Nascosta. Mezzana e la nuova stazione della Ferrovia Trento Malé.

Ipertrofica e sprecona, non canta né incanta.

La presente presa di posizione critica su una recente realizzazione di opera pubblica in alta Val di Sole è il pretesto per approfondire il distacco avvenuto tra la pubblica opinione e il mondo della produzione architettonica nei nostri giorni. L'autore, di ritorno da un viaggio di ricognizioni di lavori realizzati da colleghi in aree privilegiate del Vorarlberg (Bregenz, Bludenz e Veldkirche) austriaco, avverte il bisogno di stigmatizzare l'evento. Un'analisi a tutto tondo cerca di mettere a nudo le ragioni di questo avvenuto scollamento.

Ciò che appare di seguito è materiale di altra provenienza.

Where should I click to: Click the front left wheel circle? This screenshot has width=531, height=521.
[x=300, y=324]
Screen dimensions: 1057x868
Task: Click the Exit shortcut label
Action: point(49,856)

UNA LETTERA SULLA FORMA IN ARCHITETTURA

(Mies van der Rohe
da Die Form, 1926)

Caro dr. Riézler,
Io non attacco la forma, ma solo la forma come fine. E l’attacco sulla base della mia esperienza. La forma come fine sfocia inevitabilmente nel formalismo. Perché si occupa solo dell’aspetto esteriore delle cose. Ma solo ciò che ha vita al suo interno può avere un esterno vivente. Solo ciò che ha una vita intensa può avere una forma intensa.

Ogni “come” è sostenuto da un “cosa”. Ciò che non ha forma non è peggiore di ciò che ha troppa forma. Il primo non è nulla, il secondo è pura apparenza. Una forma reale presuppone una vita reale. Non una vita “già stata” oppure solo “pensata”.

Questo è il nostro criterio: Noi non giudichiamo tanto il risultato quanto il processo creativo. E’ proprio questo che indica se la forma è stata trovata partendo dalla vita o per se stessa. Per questo il processo creativo è così importante. La vita è per noi ciò che decide. Nella sua totale pienezza, nelle sue relazioni materiali e spirituali.

Non è uno dei più importanti compiti del Verkbund quello di chiarire, analizzare e ordinare le nostre condizioni materiali e spirituali?
Non si deve affidare tutto il resto alle energie creative?